Columnas

El azote de las maras

Luis F. Linares López

Lic. en ciencias jurídicas y sociales

Para un gran número de micro, pequeños y medianos empresarios, de la periferia de la capital y de muchas ciudades y pueblos del interior del país, así como para decenas de miles de familias, el principal azote –el moderno Atila, por su crueldad y voracidad-  “son las bandas de extorsionadores, que actúan con casi total impunidad, con cada vez mayor descaro y sin que se vislumbre posibilidad alguna de que el Estado pueda erradicarlas o, al menos, reducir drásticamente su actuación. Las extorsiones afectan a más guatemaltecos que otras formas de delincuencia organizada, como el narcotráfico, y el Estado parece cada vez más impotente ante ellas.

Es ya habitual que cuando se producen múltiples hechos que conmueven la opinión pública, con tragedias como la de El Cambray, los accidentes en el transporte extraurbano o los asesinatos cometidos por los extorsionadores, la atención de los medios de comunicación y de los ciudadanos se vuelca durante un cierto lapso de tiempo. En los medios se expresa una gran diversidad de opiniones y las autoridades ofrecen tomar medidas inmediatas y drásticas. Una vez pasada la efervescencia y con novedades de otra índole, el asunto pasa a segundo plano hasta una nueva ola.

Es indudable que, como la mayoría de los males que aquejan a nuestra sociedad, el fenómeno de las maras tiene parte de sus raíces en los insultantes niveles de pobreza y desigualdad que imperan en Guatemala, que son el caldo de cultivo de muchos problemas sociales. Es además inobjetable que la falta de oportunidades, la exclusión, la desintegración y la violencia intrafamiliar; las cada vez más escasas posibilidades que tienen muchos padres y madres para compartir con su cónyuge y con sus hijos, empujan a muchos niños y jóvenes a situaciones de riesgo que los llevan a enrolarse en las maras. Entre otros factores causales de los hechos de violencia casi siempre se trae a colación el conflicto armado interno.
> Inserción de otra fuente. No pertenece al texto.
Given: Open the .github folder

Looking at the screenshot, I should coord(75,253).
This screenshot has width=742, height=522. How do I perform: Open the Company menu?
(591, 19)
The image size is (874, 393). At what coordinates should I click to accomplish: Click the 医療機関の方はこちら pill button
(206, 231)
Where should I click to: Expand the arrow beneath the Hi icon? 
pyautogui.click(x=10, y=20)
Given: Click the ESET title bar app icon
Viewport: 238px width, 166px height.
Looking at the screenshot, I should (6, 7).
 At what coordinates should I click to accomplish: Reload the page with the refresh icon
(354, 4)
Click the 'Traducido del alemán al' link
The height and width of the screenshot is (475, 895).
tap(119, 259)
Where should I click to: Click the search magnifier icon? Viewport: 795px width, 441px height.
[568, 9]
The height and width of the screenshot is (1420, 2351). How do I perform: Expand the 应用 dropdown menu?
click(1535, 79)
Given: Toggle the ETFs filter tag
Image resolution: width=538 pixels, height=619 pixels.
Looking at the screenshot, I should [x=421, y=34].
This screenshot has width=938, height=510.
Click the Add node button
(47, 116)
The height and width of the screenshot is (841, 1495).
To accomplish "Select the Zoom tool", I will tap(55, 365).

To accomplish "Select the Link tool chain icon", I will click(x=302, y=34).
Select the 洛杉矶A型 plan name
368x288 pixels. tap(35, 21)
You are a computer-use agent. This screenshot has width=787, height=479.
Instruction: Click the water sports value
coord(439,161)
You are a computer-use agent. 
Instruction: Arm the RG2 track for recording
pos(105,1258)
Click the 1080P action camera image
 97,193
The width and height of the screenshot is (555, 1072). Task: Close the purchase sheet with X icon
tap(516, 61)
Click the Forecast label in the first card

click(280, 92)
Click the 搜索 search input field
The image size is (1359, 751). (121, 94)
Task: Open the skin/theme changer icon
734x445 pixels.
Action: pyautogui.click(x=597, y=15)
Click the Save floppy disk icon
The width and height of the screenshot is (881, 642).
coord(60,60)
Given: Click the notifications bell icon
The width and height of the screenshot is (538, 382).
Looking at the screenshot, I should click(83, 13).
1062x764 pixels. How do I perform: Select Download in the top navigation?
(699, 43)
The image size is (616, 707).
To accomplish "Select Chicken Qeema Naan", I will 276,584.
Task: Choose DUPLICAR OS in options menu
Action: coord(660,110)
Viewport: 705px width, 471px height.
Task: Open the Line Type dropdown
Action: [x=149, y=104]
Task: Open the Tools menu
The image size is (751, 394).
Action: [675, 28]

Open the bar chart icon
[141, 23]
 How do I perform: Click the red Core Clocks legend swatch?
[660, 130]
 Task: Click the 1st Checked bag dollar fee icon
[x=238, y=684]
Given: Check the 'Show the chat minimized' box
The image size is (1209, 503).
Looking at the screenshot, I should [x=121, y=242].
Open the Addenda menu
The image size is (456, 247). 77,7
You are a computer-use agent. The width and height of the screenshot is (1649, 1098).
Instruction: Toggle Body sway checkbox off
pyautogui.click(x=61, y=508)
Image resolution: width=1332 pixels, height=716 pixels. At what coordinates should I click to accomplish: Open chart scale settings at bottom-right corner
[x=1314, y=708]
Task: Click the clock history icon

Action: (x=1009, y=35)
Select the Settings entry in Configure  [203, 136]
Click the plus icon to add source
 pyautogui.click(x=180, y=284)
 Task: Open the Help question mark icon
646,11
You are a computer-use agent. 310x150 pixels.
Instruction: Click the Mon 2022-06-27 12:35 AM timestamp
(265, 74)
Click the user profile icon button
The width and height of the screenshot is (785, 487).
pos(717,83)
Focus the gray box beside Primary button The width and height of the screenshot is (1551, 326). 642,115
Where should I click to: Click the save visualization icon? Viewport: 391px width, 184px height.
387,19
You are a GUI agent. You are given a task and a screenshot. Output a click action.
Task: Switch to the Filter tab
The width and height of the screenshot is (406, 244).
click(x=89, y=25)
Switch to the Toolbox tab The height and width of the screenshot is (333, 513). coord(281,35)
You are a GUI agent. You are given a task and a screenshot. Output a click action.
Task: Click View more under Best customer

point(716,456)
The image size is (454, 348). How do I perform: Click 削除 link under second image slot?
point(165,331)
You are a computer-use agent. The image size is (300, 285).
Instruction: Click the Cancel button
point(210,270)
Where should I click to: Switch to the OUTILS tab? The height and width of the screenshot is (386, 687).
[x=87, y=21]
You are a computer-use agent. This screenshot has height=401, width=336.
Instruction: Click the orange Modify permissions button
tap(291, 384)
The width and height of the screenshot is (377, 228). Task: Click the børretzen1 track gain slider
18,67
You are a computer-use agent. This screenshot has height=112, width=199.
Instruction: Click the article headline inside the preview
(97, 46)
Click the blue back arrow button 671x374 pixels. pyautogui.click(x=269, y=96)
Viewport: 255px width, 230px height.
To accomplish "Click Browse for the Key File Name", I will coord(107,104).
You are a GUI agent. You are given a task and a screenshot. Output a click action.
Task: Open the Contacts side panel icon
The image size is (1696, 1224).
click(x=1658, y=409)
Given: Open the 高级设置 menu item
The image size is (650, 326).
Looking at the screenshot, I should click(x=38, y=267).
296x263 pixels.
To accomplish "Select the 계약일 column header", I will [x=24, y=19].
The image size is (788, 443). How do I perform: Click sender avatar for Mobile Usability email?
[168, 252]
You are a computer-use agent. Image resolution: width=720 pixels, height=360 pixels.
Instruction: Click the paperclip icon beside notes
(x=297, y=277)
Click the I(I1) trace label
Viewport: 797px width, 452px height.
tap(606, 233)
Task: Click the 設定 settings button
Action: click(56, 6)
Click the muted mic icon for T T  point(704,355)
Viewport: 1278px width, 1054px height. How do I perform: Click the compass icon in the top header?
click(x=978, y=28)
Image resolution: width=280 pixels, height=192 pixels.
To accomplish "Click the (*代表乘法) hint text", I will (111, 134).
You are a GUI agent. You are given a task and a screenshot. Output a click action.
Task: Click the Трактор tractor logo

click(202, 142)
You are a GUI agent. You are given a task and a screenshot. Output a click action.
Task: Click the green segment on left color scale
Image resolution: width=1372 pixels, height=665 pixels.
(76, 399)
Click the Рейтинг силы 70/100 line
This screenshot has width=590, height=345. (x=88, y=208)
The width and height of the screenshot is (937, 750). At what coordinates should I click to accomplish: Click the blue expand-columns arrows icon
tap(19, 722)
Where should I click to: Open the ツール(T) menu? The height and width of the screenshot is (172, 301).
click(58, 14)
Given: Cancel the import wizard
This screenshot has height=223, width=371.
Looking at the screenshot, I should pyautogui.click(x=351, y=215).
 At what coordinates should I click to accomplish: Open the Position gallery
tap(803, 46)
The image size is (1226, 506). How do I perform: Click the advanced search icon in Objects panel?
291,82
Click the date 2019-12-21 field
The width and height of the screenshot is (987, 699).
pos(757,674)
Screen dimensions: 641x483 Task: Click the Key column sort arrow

Pero hay que recordar que las maras afectan a Honduras tanto o más que a Guatemala, y en ese país no hubo conflicto armado. Que El Salvador estuvo regido durante 20 años por un partido de extrema derecha, formado y dirigido por empresarios, que a menudo fue presentado en Guatemala como un modelo exitoso modelo económico que debíamos copiar. Y en los tres países las maras tienen prácticamente de rodillas a la población, en tanto que Nicaragua con niveles de pobreza y desigualdad tan elevados como los de Guatemala, prácticamente no hay maras. También dicen algunos que las recientes acciones de las maras forman parte de un desafío que las maras hacen a las nuevas autoridades y otros van más lejos todavía, con las teorías conspirativas, afirmando que se inscriben dentro de un plan de desestabilización.

Lo cierto es que, sin descuidar las políticas de prevención de la criminalidad y el abordaje integral del problema, el Estado tiene la obligación de tomar medidas eficaces e inmediatas que libren a los ciudadanos del azote de las maras. El Procurador de los Derechos Humanos considera que el 70% de las extorsiones se origina en las prisiones. El reciente episodio de los mareros que anuncian un asesinato, con los guardias penitenciarios en calidad de “testigos de honor”, evidencia hasta qué punto no son cárceles, si no que santuarios de los delincuentes, sostenidos y con vigilancia perimetral del Estado. Es ahí donde se debe comenzar, a la par de impedir que utilicen los bancos para recoger el producto de las extorsiones. Otra razón de peso para eliminar el “secreto bancario”.